A couple of major changes have hit the retirement planning community in the past year. One of them is the restriction on individual retirement account (IRA) rollovers where the employee receives a check from the previous IRA or retirement plan custodian. This can now only be done once per year, and any additional rollovers effected within that year where the taxpayer receives a check will be automatically counted as distributions. This can be easily avoided in most cases through the election of direct transfers or rollovers (and most tax and financial advisers agree that this form of transference is by far the most sensible and convenient in any case for many reasons).

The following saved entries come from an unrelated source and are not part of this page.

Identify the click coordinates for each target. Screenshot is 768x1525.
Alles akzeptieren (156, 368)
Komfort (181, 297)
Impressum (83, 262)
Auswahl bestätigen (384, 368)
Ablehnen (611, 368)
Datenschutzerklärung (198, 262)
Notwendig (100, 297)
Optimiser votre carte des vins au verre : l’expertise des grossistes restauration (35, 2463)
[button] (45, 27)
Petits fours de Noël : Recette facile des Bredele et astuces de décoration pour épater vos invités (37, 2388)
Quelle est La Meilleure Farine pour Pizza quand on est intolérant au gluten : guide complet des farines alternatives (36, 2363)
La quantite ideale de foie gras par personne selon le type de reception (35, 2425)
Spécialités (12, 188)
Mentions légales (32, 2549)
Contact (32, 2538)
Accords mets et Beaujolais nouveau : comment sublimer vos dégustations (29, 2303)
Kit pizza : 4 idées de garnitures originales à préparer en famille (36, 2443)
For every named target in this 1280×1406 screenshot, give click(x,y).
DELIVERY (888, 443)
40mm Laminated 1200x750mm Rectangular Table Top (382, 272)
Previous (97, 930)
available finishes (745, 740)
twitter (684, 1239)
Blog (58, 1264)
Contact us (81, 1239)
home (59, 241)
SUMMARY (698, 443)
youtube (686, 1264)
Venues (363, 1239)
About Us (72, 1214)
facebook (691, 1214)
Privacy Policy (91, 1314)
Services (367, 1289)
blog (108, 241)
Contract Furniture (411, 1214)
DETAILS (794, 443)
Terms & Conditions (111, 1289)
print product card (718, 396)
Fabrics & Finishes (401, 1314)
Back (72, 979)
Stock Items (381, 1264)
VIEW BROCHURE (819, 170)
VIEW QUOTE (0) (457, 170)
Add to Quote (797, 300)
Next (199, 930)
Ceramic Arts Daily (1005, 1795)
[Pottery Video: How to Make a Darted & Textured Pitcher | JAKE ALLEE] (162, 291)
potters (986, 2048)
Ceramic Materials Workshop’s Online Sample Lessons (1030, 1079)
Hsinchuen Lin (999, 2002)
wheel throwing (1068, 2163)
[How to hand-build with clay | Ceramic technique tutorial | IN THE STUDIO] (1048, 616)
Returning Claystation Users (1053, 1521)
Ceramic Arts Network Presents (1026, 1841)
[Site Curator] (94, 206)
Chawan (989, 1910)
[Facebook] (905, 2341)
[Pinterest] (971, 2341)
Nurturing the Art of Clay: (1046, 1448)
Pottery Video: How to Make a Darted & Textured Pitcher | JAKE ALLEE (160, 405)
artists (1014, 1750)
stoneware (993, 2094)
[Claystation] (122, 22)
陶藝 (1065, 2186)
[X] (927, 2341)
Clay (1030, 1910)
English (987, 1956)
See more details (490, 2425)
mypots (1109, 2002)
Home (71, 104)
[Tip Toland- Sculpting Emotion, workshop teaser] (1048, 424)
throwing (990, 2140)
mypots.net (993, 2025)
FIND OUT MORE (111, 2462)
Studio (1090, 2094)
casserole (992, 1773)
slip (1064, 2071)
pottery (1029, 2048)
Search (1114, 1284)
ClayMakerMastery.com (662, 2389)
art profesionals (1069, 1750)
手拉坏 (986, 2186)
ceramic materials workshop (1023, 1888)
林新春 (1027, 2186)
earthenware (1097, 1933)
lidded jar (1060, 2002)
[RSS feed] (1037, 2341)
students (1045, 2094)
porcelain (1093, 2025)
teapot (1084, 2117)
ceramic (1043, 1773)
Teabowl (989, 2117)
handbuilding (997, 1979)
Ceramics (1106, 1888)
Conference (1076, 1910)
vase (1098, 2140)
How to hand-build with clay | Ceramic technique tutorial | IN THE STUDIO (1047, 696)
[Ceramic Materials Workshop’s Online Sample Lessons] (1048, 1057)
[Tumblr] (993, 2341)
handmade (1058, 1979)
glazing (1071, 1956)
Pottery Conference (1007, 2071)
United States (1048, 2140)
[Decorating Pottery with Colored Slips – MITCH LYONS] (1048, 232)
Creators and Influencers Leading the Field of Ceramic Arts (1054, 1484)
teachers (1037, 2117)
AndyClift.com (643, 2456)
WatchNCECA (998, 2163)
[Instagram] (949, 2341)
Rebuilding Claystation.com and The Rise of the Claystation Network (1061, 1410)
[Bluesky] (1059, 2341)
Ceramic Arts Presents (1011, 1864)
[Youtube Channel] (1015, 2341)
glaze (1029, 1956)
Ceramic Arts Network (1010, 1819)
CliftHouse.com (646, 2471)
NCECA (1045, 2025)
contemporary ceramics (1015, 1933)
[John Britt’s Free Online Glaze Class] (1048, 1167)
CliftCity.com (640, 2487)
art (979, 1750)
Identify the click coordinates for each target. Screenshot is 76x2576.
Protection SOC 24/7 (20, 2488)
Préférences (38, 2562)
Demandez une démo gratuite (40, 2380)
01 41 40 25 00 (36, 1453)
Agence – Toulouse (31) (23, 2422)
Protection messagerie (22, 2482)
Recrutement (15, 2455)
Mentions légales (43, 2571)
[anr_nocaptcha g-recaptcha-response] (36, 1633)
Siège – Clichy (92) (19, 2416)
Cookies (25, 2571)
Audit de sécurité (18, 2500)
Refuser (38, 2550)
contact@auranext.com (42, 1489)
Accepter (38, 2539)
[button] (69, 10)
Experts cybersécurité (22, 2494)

The other issue pertains to IRAs that are inherited. A recent Supreme Court decision has ruled that money received by heirs in these accounts are no longer considered retirement assets. This effectively means that creditors can now get their hands on that money if you go bankrupt or become otherwise unable to pay a debt.

Digital Currency

Although this form of currency is still in its infancy, bitcoins and other forms of digital currency will likely become mainstream forms of exchange at some point in the future. But at this point, the IRS classifies this form of currency as property rather than legal tender. However, recipients of this form of payment are still required to pay income and withholding taxes on their digital earnings. Employers are likewise required to list this form of payment on 1099 and W2 forms. Digital currency owners are also required to report gains and losses from purchases and sales of this currency on Schedule D.